Rapid Response: The Circus

There’s real terror in our eyes as Charlie Chaplin dances atop a tight rope in the closing set piece of “The Circus,” and yet the Tramp turns it into a larf. He makes this goofy looking stunt where he’s pulled skyward by a wire look effortlessly graceful, and he’s such a showman as he awkwardly gags as a monkey puts its tail in his mouth as he’s trying to stay balanced. Watch carefully in a cutaway shot of the audience, and you’ll see a guy watching intently and eating his popcorn waiting for the Tramp to fall as everyone else screams in terror. It’s this little gag that makes the scene all the more delightful.

And the added surprise? He’s really up there on that rope.

“The Circus” is the first of Chaplin’s silent stragglers, a gigantic mess of a production in between “The Gold Rush,” “City Lights” and the rise of the talkie that still managed to be an uproarious comedy gem. If it doesn’t innovate in the way that “The Gold Rush,” “City Lights” and “Modern Times” do, it’s just as good and funny, if not better, and with just as much pathos.

But not to leave our hero hanging on that rope. Chaplin performed endless takes from up there, and it reflects a time when performers did their own stunts and faced real life threatening danger if something went wrong. That same immediacy is in a scene where the Tramp shares a cage with a sleeping lion. Chaplin was a perfectionist director, and he makes sure to show absolute skill and comedic chemistry with those animals.

In this film, we find the Tramp being accused of pickpocketing, and in his attempt to elude the cops, he crashes a circus performance with hilarious aplomb. The ruthless perfectionist of a ringmaster (maybe Chaplin put a little of himself into this part) hires him but realizes he’s only funny when he’s embarrassing himself on accident, never on purpose.

This then is an almost self-deprecating role for the Tramp. Chaplin’s subtle innovation here is in being ironically funny, making the Tramp stomp around like an idiot so we can laugh at how horrible he’s failing. There’s a terrific moment when the clowns demonstrate their acts so he can learn the part for later. The big gag is when the Tramp replaces an apple in a William Tell sketch with a banana as though it will be the same thing. But as the clowns perform these hokey routines, what’s key is that the Tramp finds them hilarious.

Here is a character that is so oblivious, and yet such a good-hearted putz around all the token pretty girls, that it’s impossible not to fall in love with him.
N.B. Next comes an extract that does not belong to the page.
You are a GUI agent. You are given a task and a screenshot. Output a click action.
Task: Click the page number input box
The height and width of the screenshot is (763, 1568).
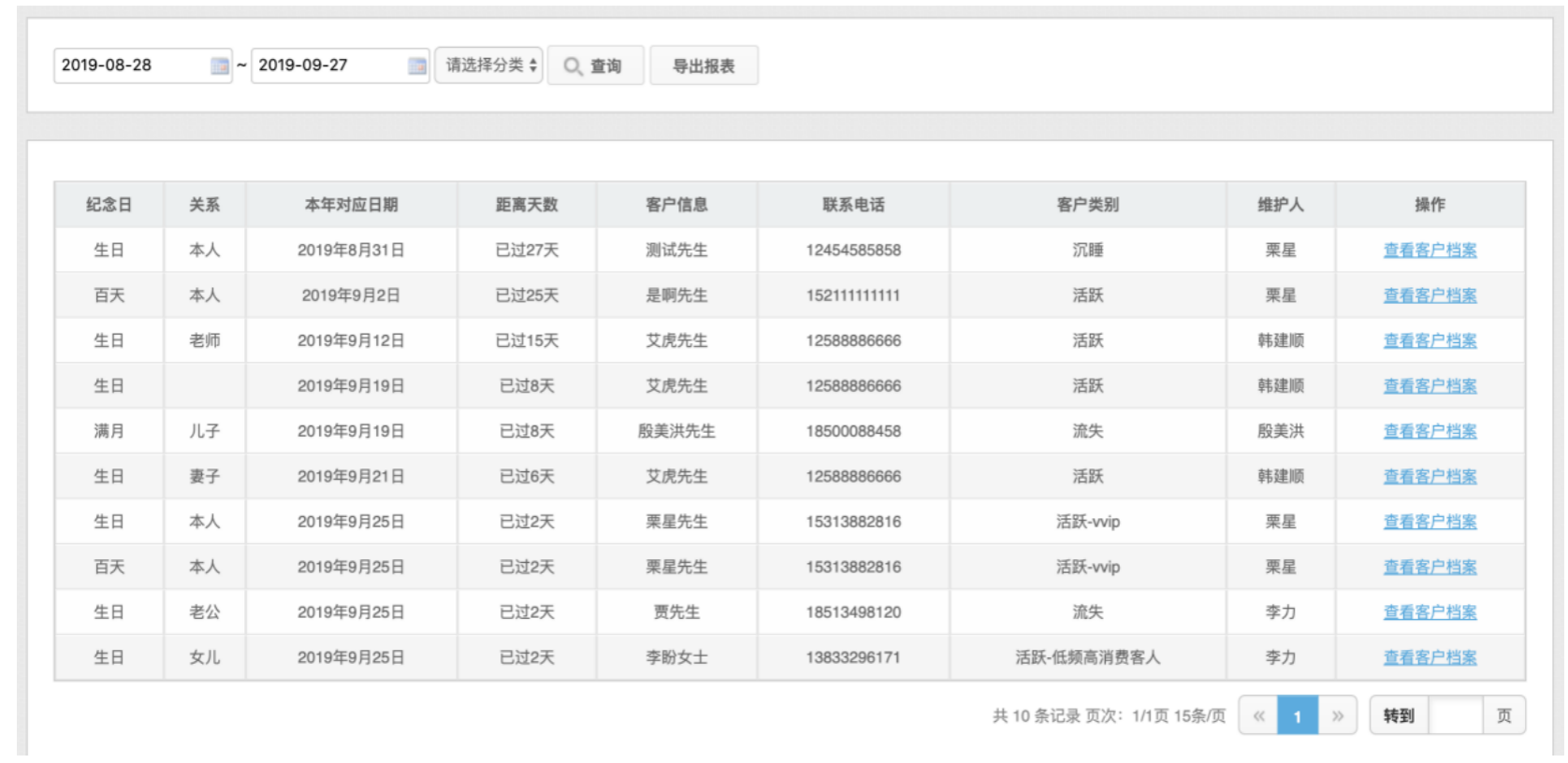point(1455,716)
“The Circus” also made me think about Chaplin’s depiction of men and women in his movies. For the most part in a Chaplin comedy, we get one radiant woman who feels pity and affection for the Tramp’s charms and infatuation, and then we get a whole mess of male jerks. They all roughhouse women, make snap judgements about the Tramp and create problems for our hero. “The Circus” breaks that mold slightly, introducing a handsome tight rope walker for the Tramp’s crush, Merna, to fall in love with. His presence sets up a wonderfully bittersweet ending that sends the Tramp along on his lonely status quo along the road.

There’s another moment in “The Circus” that sums up how I feel about it. Merna says to the Tramp that if he goes up on the tight rope he’ll be killed. “Oh, no, I have a charmed life,” he says, just before a sandbag drops on his head. Chaplin sets up the scene so smoothly, and then it just smacks you with a big gag. I watched just about all of “The Circus” with a simple, beautiful grin before bursting out laughing. It’s a beautiful film.